革新派の意見を容れれば会社は良くなる。それが事実なら、老会長ら年寄り連中は老害と呼ばれても仕方がない。けれども、折れないからこその老害である。老害の前に改革は成らない。革新派はその手練によって会社が良くなることを自ら証明することができない。たとえ年寄連の無策が会社を潰したとしても、革新派の正しさを証明することにはならない。何しろ、経営を革新派の手に委ねたとして、会社の死期を早めなかったという保証はないのだから。かえって被害拡大に拍車をかけた可能性すら否定できない。もちろん、当の革新派連中はそうは思わないだろう。

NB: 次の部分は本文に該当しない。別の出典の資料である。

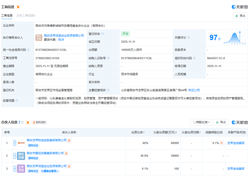Click the help icon next to 天眼评分
This screenshot has height=177, width=250.
tap(189, 38)
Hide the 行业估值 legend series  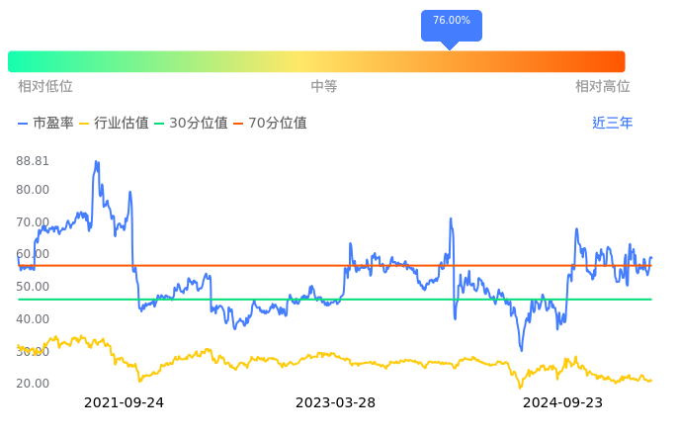tap(114, 124)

若い人たちが革新的な方法で成功した例は耳目を集めやすい。けれども、マスで喧伝されるような成功譚は大方少数派と決まっている。同じことをやってうまくいかなかった例など、それこそ掃いて捨てるほどあるはずだ。だからチャレンジするなというのではない。老害が発生するほどの規模の組織は、それ相応の社会的責任を負っている。20代や30代の若者数人で始めたベンチャー企業とは負えるリスクの量に差があって当然だ。過去の実績を忘れてチャレンジするには、全社員の未来を賭けられるだけの切実な動機と、経営陣としての相応の覚悟が必要だろう。

さて、上層部に居座る老人を指して老害と呼ぶとき、当人は自分の若い判断が害になる可能性をどの程度認識しているのだろう。或いは、害を成したときの全社員に対する責任をどの程度負えるつもりでいるのだろう。もちろん、彼の提案を容れて失敗すれば、それは経営陣の責任だ。つまり、老人たちは若者の意見を容れても容れなくても、失敗すれば全社員に対して責任を負わなければならない。一方、老害を攻める側は提案が容れられない限り害にすらなれない。自らの正当性を証明できない以上、老害は根拠のないレッテルである。いい替えれば、ただの愚痴だ。

となれば、若者のいう「老害」は、老人のいう「最近の若い者」とほとんど同質である。

related entry - 関連エントリー

trackback - トラックバック

trackback URL > http://lylyco.com/cgi/mt/mt-tb.cgi/347

comment - コメント

かなり「老害」よりな考えですが
>若者のいう「老害」は、老人のいう「最近の若い者」とほとんど同質である。
は言えてるかも。
しかし、だからと言って「老害」がいないことにはならないです。
それと、保守=老害ではありません。

> Anonymousさん
そうですね、何かを「ない」と証明することは、たぶん無理だと思います。また、このエントリーは声高に「老害」を叫ぶ人に対して、それって本当?と問いかける意味で書いたもので、現実には「老害」も「若害(?)」も存在すると思います。あと、保守vs革新の図式はリンク先をはじめとして目や耳にする話を元にでっちあげたただのたとえ話で「保守=老害」と決め付ける意図は特にありませんでした。誤解を生むような表現だったかもしれませんね。